The above-mentioned wide-ranging deals simply illustrate the overall appeal of the Iranian market, widely billed as one of the top “emerging markets” in the new post-sanctions milieu. Evan Canada, which unilaterally broke diplomatic ties with Iran, has expressed its openness to restore ties and to lif sanctions on Iran in a “timely fashion” so as to allow Canadian companies join the race to re-enter the Iranian market — “because if other countries move before us, it’s not a way to help our industry,” to paraphrase Canadian Prime Minister Justin Trudeau. A big, and pertinent, question is of course whether not the US, which led the multilateral nuclear negotiations with Iran, will follow suit, in light of the existing non-nuclear US sanctions on Iran that continue to shut Iran’s doors to US companies?
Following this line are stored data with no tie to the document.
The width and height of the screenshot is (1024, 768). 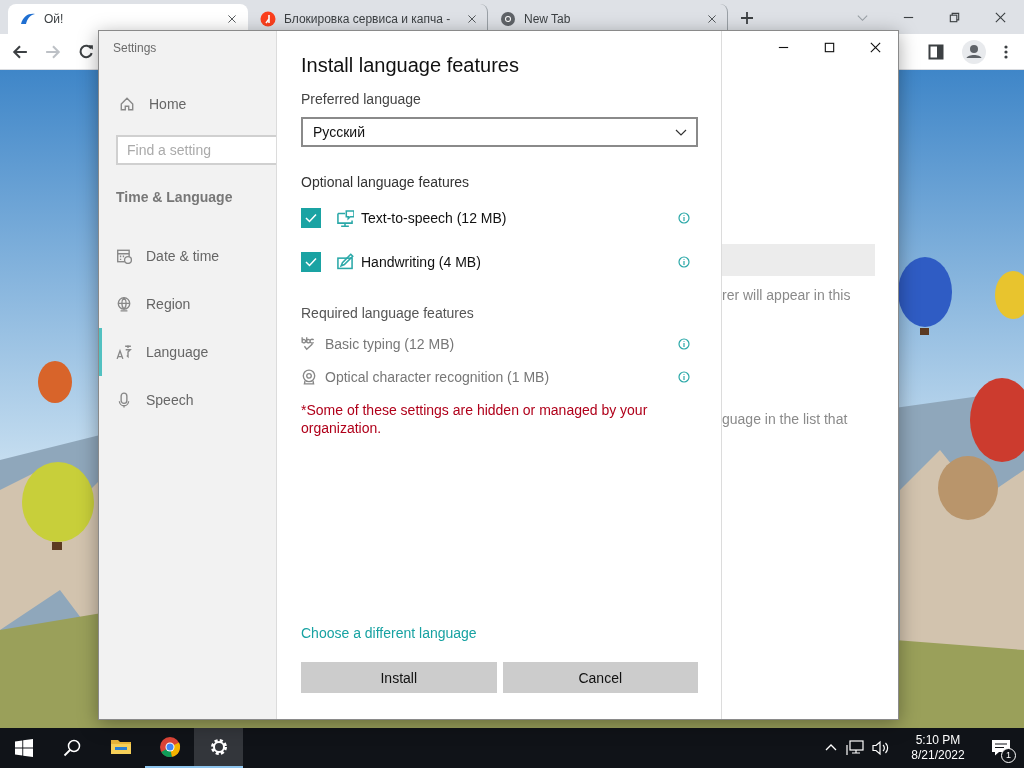 What do you see at coordinates (86, 52) in the screenshot?
I see `reload-icon` at bounding box center [86, 52].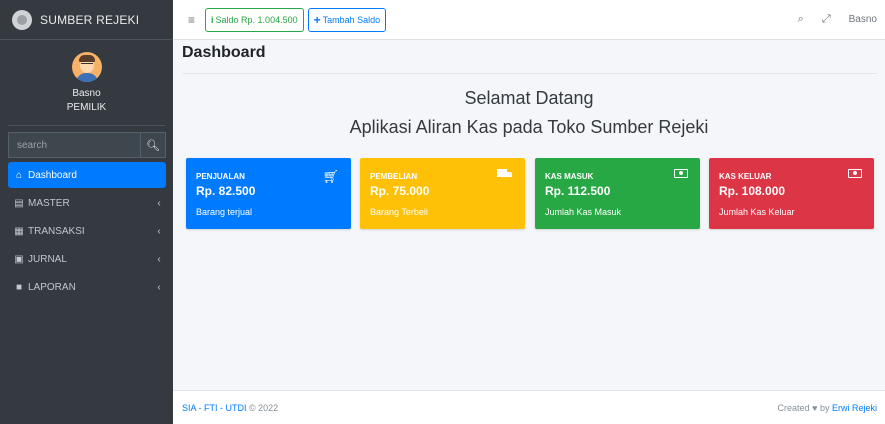 The height and width of the screenshot is (424, 885). What do you see at coordinates (264, 408) in the screenshot?
I see `footer-year: © 2022` at bounding box center [264, 408].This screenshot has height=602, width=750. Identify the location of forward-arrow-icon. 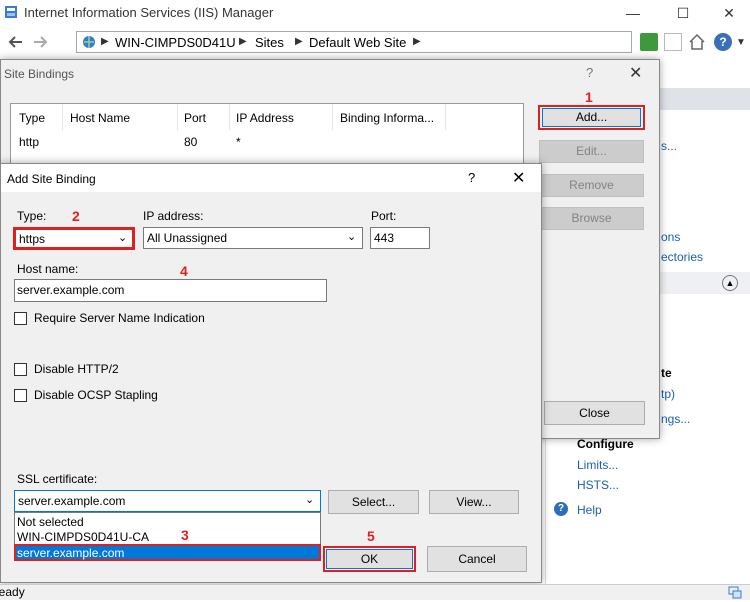
(41, 42).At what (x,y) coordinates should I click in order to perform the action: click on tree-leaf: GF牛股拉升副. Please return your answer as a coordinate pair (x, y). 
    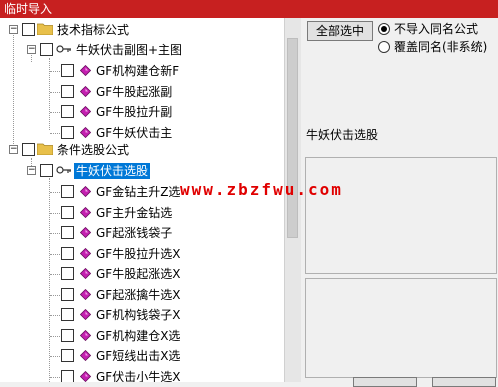
    Looking at the image, I should click on (142, 112).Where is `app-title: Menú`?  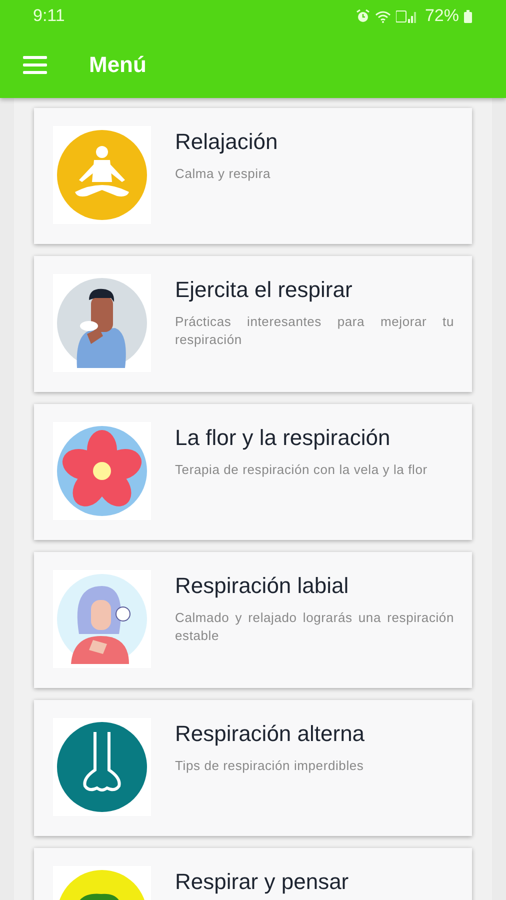 app-title: Menú is located at coordinates (118, 65).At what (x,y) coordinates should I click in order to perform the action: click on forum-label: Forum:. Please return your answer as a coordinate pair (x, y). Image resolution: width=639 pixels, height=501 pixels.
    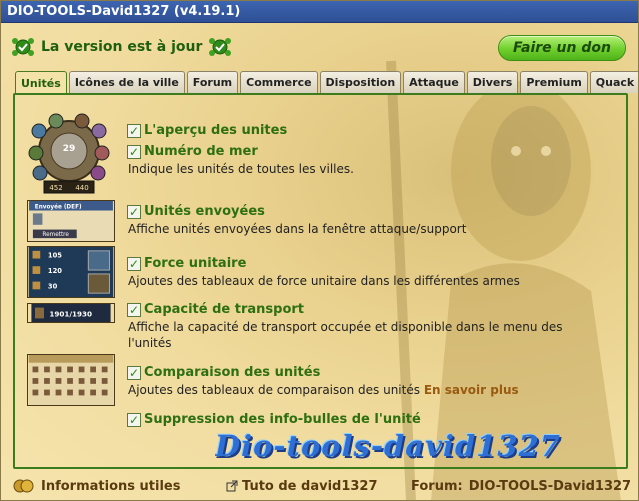
    Looking at the image, I should click on (437, 486).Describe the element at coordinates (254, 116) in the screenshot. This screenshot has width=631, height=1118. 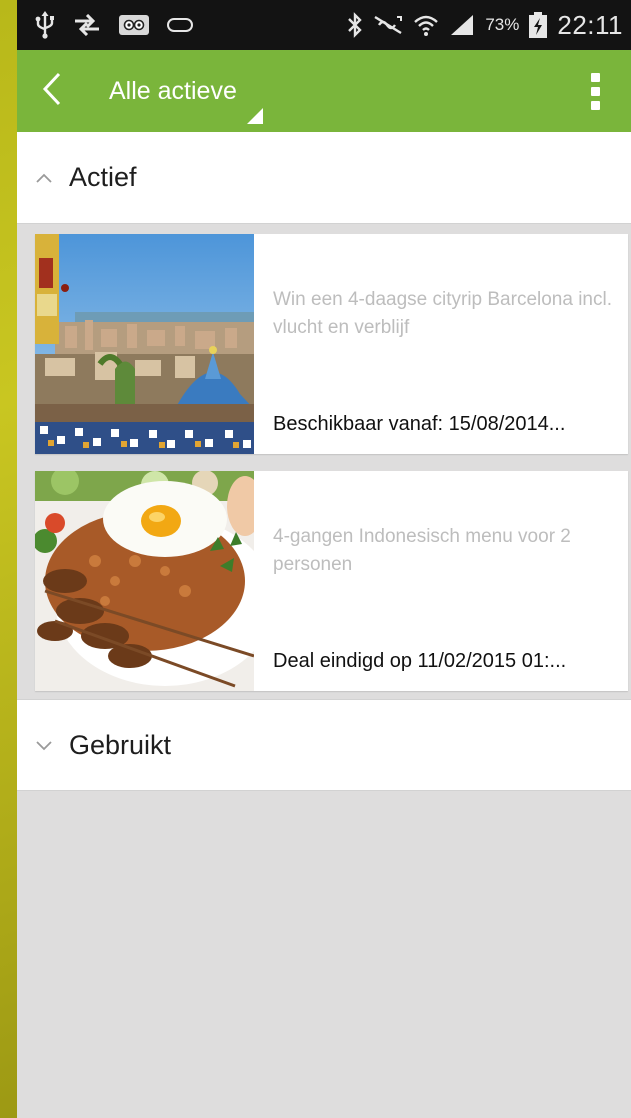
I see `dropdown-indicator-icon` at that location.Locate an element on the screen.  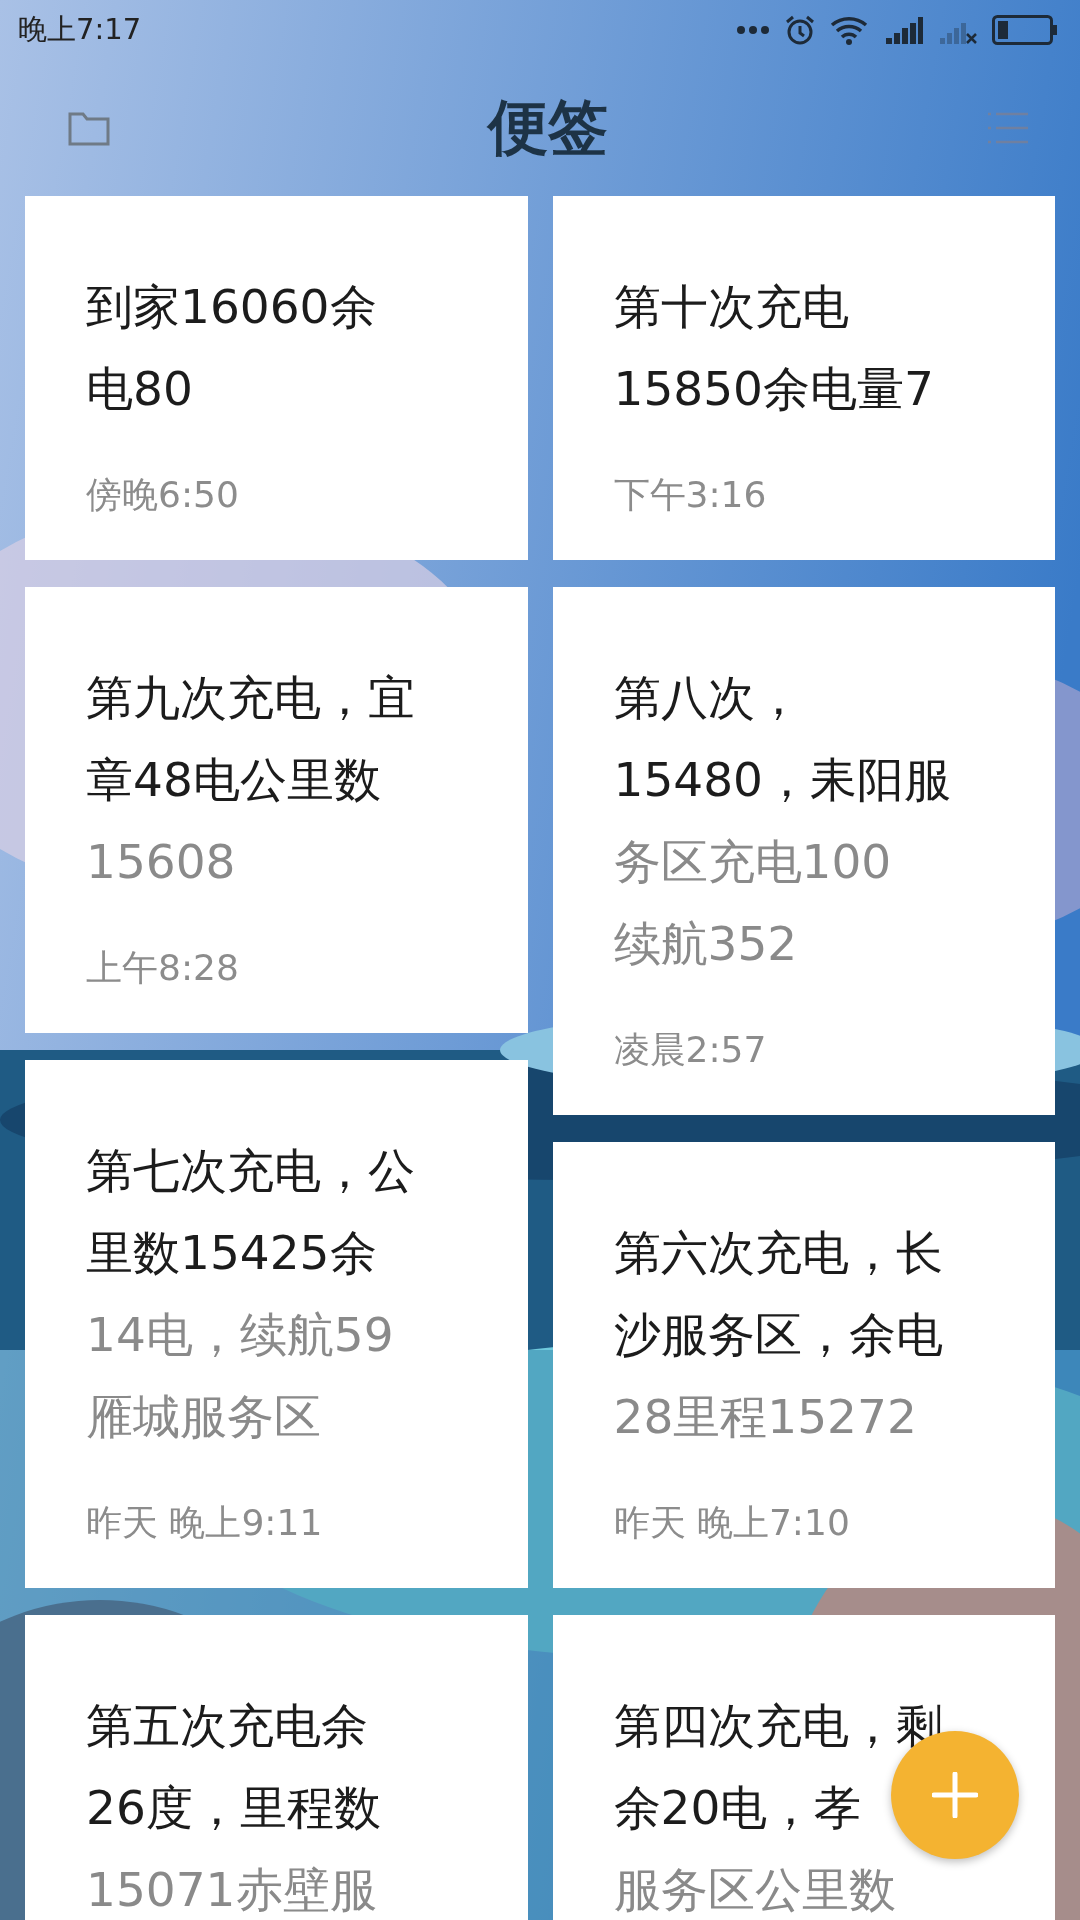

Lessons for US’s One-Dimensional Iran Policy: Search for an Economic Diplomacy
In a recent article, AIC President Hooshang Amirahmadi has drawn parallels between US’s current Iran policy and US’s post-war Vietnam policy, which squandered opportunities for US business due to late engagement. Unfortunately, history is repeating itself and it requires bold political leadership in Washington to draw the right lessons from both the past errors as well as the present wave of Iran’s re-integration in the global market highlighted by the above-mentioned Asian and European contracts with Iran.
Incremental US steps, such as positive signals by the White House, the U.S. Treasury, and the State Department, can be catalytic in stimulating an expansion of US-Iran trade, in light of the JCPOA’s paving the way to US subsidies overseas to do business with Iran. Eventually, however, the main existing barriers, such as Iran’s inclusion in the State Department’s list, must be removed in order to unblock the US corporate access to Iran.
Fact is that Iran today is a bulwark of anti-terrorism and has much in common with US vis-à-vis the threat of Islamic State (Daesh), Taliban, narco-traffic, and the like. The existing differences between the two countries, such as with respect to Lebanon’s Hizbollah or human rights, do not need to entirely disappear before Tehran and Washington embark on the economic dimension of a “reset.” Hypothetically, the US can continue to exert pressure on Iran on these issues, diplomatically and otherwise, under a revised scenario marked with simultaneous growth in ‘economic interdependence’. An important prerequisite here is a cognitive US re-imaging of Iran, as an anchor of regional stability and a cooperative partner in regional crisis-management, instead of as an enemy pure and simple.
Unfortunately, as illustrated by the new US visa restrictions (adversely affecting businessmen of other nations doing business with Iran), Washington still harbors the illusion of retarding the tsunami of global business interest in post-sanctions Iran. Yet, clearly as Rouhani’s successful trip to Europe has demonstrated, the US is increasingly the lone exception in the West that continues the dysfunctional self-sanctioning – that harms the US’s own economic interests. Hopefully, Europe’s red carpet for Rouhani and the multi-billion dollar deals above-mentioned spur a much-needed re-thinking on US’s part, to jettison its one-dimensional, and ultimately counterproductive, Iran policy that ought to, logically speaking, reap the benefits of US’s impressive leadership role in the arduous nuclear negotiations.
Indeed, the illogic of US’s current Iran policy consists of a dreadful lacunae in terms of a missing economic diplomacy toward Iran.